■ Selected passage
Non-synonymous replacement (Ka)/synonymous replacement (Ks) analysis

We used the (adaptive branch-site random effects likelihood) aBSREL model of Hyphy Vision software to contribute the selective pressure analysis [38] among 45 species in Bignoniaceae. We first acquired the corresponding chloroplast genome GB and FASTA files according to the accession number in NCBI. Then, 63 clusters of orthologous genes were obtained among these species to calculate the Ka/Ks. The outcome was listed in aBSREL.json format. In the present study, we selected genes with value < 0.05. The detailed information is shown in the web version of aBSREL.

Results

Genome organization and compositions

The chloroplast genome sequence (GenBank accession no.: MW430049) of C. grandiflora was a typical circular DNA molecule with a total length of 154,303 bp. It has a conservative tetrad structure consisting of an LSC region, an SSC region, and a pair of IR regions, with lengths of 85,064, 18,009, and 25,615 bp, respectively (Fig. 1). The G/C content of the chloroplast genome of C. grandiflora was 38.09%. The G/C content in the IR region (43.17%) was higher than that in the SSC (32.74%) and LSC regions (36.16%).

Fig. 1
figure 1

Map of the chloroplast genome of Campsis grandiflora. Four rings are observed in the figure: from the center outwards, the red and green arcs in the first circle represent the forward and reverse repeating sequence, respectively. The short bars in the second circle represent tandem repeats. The short bar in the third circle represents the microsatellite repetition sequence. The fourth circle is the genetic structure and location map of the chloroplast genome. Genes with different functions are shown in different colors. (Color figure online)

Gene content

The chloroplast genome of C. grandiflora encodes 110 unique genes, including 79 protein-coding genes, 27 transfer RNA (tRNA) coding genes, and 4 ribosome RNA (rRNA) coding genes (Table S1). Among these genes, eight protein coding genes (rps12, ndhB, rpl2, rpl23, rps7, ycf1, ycf2, and ycf15), 7 tRNA coding genes (trnA-UGC, trnE-UUC, trnL-CAA, trnM-CAU, trnN-GUU, trnR-ACG, and trnV-GAC) and 4 rRNA coding genes (rrn16S, rrn23S, rrn5S, and rrn4.5 S) were located in the IR region. Twelve protein-coding genes (rps16, atpF, rpoC1, petB, petD, rpl16, rpl2 (+), rpl2(−), ndhB(+), ndhB(−), and ndhA) contain one intron, and one protein-coding genes (ycf3) contain two introns. Eight tRNA coding genes (trnK-UUU, trnG-UUC, trnL-UAA, trnV-UAC, trnI-GAU(−), trnI-GAU(+), trnA-UGC (−), and trnA-UGC (+)) contain one intron (Table S2). We also found the clpP gene became a pseudogene, unable to encode a complete protein.

The coding sequence (CDS) in the chloroplast genome of C. grandiflora was 79,170 bp, accounting for 51.31% of the total genome length. The length of the rRNA genes was 9388 bp, accounting for 6.08% of the whole genome length. The length of the tRNA genes was 2811 bp, accounting for 1.82% of the whole genome length. The non-coding regions of the C. grandiflora chloroplast genome mainly includes introns and gene spacers, whose length accounts for 40.79% of the whole genome length.

■ Exercises to complete
1. Write out the part of the chloroplast genome passage between "We used the" and "version of aBSREL.", inclusive.
2. Carry the passage on the Campsis grandiflora chloroplast genome forward from its last sentence.
The lines that follow have nothing to do with the passage on the Campsis grandiflora chloroplast genome.

■ Entries supplied
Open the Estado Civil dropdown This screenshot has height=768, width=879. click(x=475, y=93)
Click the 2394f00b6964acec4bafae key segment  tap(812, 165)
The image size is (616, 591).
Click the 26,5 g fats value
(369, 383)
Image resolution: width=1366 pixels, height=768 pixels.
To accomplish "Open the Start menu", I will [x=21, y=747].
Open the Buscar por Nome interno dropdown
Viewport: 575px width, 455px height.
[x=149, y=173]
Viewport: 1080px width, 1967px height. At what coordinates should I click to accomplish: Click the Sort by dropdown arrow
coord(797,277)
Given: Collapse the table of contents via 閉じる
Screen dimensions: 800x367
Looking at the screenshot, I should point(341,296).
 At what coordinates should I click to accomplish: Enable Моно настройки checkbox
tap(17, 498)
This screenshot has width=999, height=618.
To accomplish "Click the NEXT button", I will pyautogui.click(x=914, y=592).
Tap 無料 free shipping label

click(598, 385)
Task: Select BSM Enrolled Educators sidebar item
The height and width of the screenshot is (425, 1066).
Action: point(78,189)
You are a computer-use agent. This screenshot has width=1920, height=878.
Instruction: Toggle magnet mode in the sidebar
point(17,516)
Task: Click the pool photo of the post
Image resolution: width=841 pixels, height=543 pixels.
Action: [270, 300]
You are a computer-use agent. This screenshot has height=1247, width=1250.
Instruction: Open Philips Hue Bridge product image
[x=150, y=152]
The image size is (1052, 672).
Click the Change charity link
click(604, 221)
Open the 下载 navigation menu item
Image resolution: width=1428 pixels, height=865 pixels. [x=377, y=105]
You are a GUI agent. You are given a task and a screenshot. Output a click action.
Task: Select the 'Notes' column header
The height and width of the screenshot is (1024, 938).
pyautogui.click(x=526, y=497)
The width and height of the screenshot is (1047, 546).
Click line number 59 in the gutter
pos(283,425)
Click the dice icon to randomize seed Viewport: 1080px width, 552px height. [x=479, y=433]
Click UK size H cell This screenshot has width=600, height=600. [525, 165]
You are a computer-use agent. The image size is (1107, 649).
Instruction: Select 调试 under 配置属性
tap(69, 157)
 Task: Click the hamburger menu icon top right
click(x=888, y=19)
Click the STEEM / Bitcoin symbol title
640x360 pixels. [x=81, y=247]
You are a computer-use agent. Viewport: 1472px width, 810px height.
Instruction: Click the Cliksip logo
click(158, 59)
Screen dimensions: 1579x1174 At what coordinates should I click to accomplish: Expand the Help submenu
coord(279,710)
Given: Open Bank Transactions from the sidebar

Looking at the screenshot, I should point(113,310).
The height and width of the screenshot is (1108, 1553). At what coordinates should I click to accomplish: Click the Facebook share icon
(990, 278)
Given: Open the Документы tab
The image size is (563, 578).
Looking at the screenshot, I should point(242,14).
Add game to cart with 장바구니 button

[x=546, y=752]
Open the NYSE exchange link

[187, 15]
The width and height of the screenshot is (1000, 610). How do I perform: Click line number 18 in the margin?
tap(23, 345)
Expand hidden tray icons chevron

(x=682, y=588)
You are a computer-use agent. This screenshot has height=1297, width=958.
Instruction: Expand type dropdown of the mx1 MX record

■ Replies
1.
We used the (adaptive branch-site random effects likelihood) aBSREL model of Hyphy Vision software to contribute the selective pressure analysis [38] among 45 species in Bignoniaceae. We first acquired the corresponding chloroplast genome GB and FASTA files according to the accession number in NCBI. Then, 63 clusters of orthologous genes were obtained among these species to calculate the Ka/Ks. The outcome was listed in aBSREL.json format. In the present study, we selected genes with value < 0.05. The detailed information is shown in the web version of aBSREL.

2.
SSR and repeat sequences analysis

The repeat sequences are particular nucleic characteristic sequence repeat units with multiple copies in the genome. These repeats might play a significant role in the evolution of the chloroplast genome and can be used for species identification and molecular breeding as molecular markers. The repeat sequences are classified into three forms, namely, SSR, long tandem repeats, and long interspersed repeated sequence according to their length and correlation [1].

SSR is also named microsatellite sequence. It is a piece of DNA that consists of multiple duplicate basic repeat units made of 1–6 nucleotides. The SSR is widespread all around the different places of the gene. Their length is usually below 200 bp. We analyzed and listed the quantity, type, size, and locus of SSRs in the chloroplast genome of C. grandiflora. In total, 59 SSRs were identified in the C. grandiflora chloroplast genome. These SSRs are mainly composed of mononucleotide and dinucleotide repeat units (Table S3). No other forms such as tri-, tetra-, penta-, and hexa-nucleotide repeat units were found. Most of the 59 SSRs we found in the intergenic spacers (35 SSRs), 9 SSRs were located in the coding sequences, and 7 SSRs were situated in the introns of particular genes (Table S4).

The long tandem repeats refer to the repeated repetition of a sequence on a chromosome. A total of 40 tandem repeats have been found, satisfying the two conditions that the total length is over 20 bp, and the similarity between repeating units is greater than or equal to 90% (Table S5). We also listed the related property in the table. Among the long tandem repeats, more than half (22) of the repeats were located in IGS, 16 repeats are shown in the CDS, the one remainder repeats were located in the intron of gene.

Interspersed repeats are another kind of repeated sequence different from tandem repeats. It includes palindromic and direct repeats. With the e value less than 1E-4 as the threshold, the scattered repeats of plumbic chloroplast genomes included 49 direct repeats. Notably, all of the interspersed repeats of C. grandiflora chloroplast genome are D type (direct repeat sequence). These interspersed repeats are all in the range of 62,500–63,700 of accD gene, and almost all of them are located in the non-coding region, except for one sequence that its repeat unit I in the CDS of accD (Table S6).

Phylogenetic analysis

To obtain the phylogenetic information of C. grandiflora and make valid hypotheses about the homology between different lineages of Bignoniaceae, we used 45 Bignoniaceae species and 2 outgroup species chloroplast genomes to construct the phylogenetic tree of Bignoniaceae (Fig. 2).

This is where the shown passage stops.